The publishers of Physics in Medicine and Biology (PMB) in association with the journal owners, the Institute of Physics and Engineering in Medicine (IPEM), jointly award an annual prize for the 'best' paper published in PMB during the previous year.

The procedure for deciding the winner has been made as thorough and comprehensive as possible, and the winner may therefore be duly proud.
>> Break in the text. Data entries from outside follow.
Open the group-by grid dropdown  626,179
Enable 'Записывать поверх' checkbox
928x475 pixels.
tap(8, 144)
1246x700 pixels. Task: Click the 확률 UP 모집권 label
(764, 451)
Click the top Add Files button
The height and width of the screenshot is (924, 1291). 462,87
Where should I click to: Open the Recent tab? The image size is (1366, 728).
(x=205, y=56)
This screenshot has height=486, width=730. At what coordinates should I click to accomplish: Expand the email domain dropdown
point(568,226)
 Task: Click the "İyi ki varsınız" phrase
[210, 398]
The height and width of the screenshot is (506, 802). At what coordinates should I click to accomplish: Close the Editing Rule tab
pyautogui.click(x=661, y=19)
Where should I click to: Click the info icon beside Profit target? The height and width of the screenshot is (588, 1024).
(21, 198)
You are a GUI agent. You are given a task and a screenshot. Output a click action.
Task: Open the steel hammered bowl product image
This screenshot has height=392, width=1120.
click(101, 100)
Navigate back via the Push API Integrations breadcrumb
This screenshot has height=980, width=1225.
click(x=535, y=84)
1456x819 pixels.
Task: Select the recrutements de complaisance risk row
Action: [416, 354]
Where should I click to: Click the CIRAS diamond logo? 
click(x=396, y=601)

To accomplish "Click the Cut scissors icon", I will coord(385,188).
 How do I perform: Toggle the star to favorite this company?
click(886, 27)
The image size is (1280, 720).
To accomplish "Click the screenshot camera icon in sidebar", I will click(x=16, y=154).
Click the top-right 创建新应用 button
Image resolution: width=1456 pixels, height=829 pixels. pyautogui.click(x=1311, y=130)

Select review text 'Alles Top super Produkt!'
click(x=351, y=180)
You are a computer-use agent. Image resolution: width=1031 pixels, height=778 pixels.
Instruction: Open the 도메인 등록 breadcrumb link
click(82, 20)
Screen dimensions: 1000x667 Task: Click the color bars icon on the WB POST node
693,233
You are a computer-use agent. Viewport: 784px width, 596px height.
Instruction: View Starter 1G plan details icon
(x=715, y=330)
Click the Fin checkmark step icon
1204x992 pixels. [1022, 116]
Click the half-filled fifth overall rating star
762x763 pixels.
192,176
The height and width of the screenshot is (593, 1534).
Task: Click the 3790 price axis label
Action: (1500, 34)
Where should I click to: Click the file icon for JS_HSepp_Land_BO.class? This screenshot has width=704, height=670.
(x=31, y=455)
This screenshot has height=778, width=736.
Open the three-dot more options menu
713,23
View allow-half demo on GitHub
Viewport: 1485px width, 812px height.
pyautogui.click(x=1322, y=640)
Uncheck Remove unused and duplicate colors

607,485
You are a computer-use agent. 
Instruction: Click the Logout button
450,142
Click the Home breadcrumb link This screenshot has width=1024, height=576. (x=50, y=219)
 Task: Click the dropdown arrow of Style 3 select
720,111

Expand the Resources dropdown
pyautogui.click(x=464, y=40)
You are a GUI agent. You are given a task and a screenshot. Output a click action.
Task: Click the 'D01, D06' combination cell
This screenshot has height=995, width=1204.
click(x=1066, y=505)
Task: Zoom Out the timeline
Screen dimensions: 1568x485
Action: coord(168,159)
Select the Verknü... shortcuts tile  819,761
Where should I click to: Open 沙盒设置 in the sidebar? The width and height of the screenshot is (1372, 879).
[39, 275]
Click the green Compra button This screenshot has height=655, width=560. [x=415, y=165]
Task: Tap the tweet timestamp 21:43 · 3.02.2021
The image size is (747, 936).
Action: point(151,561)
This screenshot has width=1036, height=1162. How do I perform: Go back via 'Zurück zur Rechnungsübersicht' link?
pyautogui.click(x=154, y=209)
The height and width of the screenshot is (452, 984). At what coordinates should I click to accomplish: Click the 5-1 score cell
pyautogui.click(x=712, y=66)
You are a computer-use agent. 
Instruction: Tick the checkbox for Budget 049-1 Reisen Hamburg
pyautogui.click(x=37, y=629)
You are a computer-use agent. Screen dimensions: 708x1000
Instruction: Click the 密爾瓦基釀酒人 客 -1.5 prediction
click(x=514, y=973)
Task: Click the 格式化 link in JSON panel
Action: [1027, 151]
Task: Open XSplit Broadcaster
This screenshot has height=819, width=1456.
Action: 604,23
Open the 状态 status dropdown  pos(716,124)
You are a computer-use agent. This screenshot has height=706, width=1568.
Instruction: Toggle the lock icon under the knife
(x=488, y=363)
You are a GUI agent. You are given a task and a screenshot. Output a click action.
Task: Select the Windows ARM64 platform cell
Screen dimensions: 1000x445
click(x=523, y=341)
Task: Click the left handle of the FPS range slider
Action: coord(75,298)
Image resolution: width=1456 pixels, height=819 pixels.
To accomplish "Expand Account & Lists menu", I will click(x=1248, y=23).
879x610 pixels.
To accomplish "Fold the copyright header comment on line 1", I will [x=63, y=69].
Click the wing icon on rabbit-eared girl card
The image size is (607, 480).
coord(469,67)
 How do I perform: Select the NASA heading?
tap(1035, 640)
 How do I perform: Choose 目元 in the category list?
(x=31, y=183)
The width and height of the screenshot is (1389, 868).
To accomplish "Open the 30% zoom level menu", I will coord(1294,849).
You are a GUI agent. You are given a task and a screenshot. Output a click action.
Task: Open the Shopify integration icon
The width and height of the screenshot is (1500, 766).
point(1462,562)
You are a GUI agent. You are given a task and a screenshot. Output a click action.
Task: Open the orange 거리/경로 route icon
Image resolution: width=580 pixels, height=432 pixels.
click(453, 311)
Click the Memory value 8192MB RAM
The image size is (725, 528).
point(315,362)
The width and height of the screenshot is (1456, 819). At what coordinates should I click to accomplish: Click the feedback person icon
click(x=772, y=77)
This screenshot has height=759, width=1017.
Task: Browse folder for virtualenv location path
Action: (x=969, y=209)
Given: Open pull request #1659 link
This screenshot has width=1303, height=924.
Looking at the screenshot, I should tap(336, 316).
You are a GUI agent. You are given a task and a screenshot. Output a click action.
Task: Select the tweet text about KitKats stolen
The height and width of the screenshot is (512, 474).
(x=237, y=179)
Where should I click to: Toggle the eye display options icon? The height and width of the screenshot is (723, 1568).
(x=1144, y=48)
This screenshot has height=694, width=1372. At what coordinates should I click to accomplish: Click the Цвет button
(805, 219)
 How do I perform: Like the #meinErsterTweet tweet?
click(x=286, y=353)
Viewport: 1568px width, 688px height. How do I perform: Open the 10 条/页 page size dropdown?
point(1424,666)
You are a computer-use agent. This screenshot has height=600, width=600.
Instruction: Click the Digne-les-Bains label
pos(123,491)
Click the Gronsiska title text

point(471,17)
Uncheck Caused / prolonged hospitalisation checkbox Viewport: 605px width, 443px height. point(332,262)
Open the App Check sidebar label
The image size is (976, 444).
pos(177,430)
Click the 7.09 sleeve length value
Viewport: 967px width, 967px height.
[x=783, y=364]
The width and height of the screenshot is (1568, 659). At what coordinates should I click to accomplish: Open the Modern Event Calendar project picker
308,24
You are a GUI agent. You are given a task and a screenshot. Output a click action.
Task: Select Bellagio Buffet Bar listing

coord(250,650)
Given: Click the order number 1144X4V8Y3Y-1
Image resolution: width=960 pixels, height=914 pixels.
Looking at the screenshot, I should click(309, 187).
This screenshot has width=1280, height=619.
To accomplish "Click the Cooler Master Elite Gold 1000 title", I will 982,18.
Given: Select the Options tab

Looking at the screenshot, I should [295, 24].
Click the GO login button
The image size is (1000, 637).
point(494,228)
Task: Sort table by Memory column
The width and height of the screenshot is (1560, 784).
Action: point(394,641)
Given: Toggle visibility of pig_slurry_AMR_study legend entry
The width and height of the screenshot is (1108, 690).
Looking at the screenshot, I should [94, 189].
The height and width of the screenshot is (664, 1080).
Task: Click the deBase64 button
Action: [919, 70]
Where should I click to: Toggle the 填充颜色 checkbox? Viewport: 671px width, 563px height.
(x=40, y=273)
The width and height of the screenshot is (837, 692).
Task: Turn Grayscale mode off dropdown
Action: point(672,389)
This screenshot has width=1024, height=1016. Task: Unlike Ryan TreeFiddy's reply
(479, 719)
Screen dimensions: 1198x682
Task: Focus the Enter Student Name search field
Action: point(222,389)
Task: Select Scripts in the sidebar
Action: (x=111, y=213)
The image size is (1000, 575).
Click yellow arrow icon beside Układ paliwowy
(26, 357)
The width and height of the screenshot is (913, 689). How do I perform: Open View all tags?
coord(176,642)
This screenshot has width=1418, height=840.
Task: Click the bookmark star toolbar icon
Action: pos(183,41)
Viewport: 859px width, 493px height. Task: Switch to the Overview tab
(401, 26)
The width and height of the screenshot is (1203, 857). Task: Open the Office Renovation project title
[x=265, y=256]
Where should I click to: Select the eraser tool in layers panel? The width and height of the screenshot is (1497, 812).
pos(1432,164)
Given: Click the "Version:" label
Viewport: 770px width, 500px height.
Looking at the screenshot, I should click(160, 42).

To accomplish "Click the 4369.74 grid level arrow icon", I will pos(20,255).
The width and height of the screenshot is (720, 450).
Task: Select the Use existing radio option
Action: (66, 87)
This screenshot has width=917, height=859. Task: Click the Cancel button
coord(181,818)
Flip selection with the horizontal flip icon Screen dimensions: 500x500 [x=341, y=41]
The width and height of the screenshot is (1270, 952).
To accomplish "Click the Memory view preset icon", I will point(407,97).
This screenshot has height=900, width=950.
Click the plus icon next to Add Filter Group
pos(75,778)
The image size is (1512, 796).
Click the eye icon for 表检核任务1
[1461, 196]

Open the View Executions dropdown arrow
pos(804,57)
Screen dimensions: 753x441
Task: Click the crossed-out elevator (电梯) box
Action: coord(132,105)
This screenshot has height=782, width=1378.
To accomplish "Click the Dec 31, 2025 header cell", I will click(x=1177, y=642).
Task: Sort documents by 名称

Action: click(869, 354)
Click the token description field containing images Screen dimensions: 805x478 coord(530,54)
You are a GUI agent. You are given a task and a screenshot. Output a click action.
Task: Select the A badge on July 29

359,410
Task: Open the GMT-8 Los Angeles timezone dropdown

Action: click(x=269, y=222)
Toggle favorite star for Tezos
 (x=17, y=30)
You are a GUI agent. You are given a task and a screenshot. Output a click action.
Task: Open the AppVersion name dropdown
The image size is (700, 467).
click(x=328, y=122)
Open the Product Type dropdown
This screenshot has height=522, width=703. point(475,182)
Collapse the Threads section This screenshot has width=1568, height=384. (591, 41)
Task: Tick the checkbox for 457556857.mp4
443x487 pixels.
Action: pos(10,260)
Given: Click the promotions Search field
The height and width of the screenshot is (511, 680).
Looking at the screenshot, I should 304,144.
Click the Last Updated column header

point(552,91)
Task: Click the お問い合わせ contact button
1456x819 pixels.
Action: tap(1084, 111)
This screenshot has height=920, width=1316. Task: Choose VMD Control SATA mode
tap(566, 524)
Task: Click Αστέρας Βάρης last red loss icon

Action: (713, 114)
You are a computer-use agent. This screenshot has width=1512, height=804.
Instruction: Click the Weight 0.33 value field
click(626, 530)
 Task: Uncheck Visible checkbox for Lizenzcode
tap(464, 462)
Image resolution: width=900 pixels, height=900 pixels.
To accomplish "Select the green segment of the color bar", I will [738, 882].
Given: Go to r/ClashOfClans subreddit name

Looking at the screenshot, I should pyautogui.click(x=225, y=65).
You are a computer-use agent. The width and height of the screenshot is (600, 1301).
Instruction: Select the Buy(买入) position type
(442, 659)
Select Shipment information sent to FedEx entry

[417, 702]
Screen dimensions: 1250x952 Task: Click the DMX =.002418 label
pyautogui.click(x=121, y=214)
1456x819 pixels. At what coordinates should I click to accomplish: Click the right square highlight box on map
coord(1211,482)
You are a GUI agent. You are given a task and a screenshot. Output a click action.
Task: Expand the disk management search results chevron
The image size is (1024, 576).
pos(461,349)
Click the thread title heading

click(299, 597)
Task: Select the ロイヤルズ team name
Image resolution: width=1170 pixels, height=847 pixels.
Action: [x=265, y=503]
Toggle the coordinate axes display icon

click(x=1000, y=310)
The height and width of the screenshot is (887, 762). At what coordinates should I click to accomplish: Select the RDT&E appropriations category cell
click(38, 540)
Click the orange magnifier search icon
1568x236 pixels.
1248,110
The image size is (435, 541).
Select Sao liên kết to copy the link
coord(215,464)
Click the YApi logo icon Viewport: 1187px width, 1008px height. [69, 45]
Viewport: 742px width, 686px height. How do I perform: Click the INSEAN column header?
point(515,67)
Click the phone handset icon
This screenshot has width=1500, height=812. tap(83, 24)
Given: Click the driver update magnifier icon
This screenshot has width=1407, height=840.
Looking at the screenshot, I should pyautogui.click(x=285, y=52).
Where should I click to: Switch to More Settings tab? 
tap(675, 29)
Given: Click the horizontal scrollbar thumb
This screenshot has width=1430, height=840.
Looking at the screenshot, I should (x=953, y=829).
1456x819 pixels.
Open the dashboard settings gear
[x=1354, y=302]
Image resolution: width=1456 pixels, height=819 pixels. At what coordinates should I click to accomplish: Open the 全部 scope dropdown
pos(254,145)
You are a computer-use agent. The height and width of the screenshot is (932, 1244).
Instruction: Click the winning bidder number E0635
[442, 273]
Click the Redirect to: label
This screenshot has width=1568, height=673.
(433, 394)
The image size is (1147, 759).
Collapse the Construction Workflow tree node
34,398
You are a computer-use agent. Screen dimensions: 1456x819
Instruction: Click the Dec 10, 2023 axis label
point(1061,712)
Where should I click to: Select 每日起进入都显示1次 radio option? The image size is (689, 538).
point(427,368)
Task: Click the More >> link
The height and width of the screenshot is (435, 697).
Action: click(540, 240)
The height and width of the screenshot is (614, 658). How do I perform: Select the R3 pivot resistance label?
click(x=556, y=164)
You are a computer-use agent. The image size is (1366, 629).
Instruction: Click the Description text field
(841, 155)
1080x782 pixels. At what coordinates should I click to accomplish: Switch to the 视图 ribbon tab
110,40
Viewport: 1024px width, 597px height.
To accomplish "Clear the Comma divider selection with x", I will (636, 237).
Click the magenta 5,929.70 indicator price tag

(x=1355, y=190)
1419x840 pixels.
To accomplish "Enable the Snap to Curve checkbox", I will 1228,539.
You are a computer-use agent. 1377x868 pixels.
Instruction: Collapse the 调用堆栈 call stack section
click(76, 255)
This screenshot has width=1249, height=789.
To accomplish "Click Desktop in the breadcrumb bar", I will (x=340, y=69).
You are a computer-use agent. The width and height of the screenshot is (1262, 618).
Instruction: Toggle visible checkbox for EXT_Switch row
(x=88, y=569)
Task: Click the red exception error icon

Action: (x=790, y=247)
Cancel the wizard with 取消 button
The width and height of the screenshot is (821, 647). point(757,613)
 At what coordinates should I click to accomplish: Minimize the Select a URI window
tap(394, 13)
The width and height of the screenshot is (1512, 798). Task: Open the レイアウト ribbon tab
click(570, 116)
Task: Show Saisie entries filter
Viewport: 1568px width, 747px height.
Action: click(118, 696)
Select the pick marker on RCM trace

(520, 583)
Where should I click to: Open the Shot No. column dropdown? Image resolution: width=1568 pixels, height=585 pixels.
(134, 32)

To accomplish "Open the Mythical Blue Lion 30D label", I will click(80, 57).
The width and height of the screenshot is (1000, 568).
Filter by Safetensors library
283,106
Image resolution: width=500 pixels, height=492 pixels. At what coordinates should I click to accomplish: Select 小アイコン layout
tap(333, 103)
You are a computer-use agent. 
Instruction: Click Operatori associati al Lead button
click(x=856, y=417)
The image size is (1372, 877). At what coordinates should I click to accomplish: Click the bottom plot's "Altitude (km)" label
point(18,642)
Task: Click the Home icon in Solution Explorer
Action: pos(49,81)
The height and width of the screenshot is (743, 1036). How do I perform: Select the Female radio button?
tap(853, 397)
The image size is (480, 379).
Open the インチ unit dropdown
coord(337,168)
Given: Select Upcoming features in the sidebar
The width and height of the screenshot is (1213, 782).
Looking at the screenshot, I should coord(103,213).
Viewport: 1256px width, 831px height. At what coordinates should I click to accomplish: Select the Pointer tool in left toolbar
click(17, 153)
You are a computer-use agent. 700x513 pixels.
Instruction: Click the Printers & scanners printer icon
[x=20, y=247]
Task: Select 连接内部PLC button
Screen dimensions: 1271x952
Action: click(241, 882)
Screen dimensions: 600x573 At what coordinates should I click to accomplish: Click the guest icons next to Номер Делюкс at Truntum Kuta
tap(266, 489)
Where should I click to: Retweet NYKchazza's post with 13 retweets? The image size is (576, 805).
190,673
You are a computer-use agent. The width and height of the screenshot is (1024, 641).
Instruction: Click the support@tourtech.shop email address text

We started off with a shortlist of the 10 research papers published in 2007 which were rated the best based on the referees' quality assessments. Following the submission of a short (1 page maximum) 'case for winning' document by each of the shortlisted authors, an 'IPEM college' of 45 jurors of the status of Fellows of the Institute of Physics and Engineering in Medicine assessed and rated these 10 papers in order to choose a winner. A clear winner emerged—a paper that was, moreover, given the maximum score by one of the original referees, who stated that 'this is the most exciting and potentially important paper I have seen in a long long time'. We have much pleasure in advising readers that the 2007 Roberts Prize is awarded to the group from Sydney and Perth, Australia, for their paper on bystander effects:

Cellular response to modulated radiation fields
E Claridge Mackonis, N Suchowerska, M Zhang, M Ebert, D R McKenzie and M Jackson
2007 Phys. Med. Biol. 52 5469–82

Of course all the shortlisted papers were of great merit, and in this editorial we briefly summarise them all (in the order in which they were published). All those shortlisted will hopefully be happy to be in that position.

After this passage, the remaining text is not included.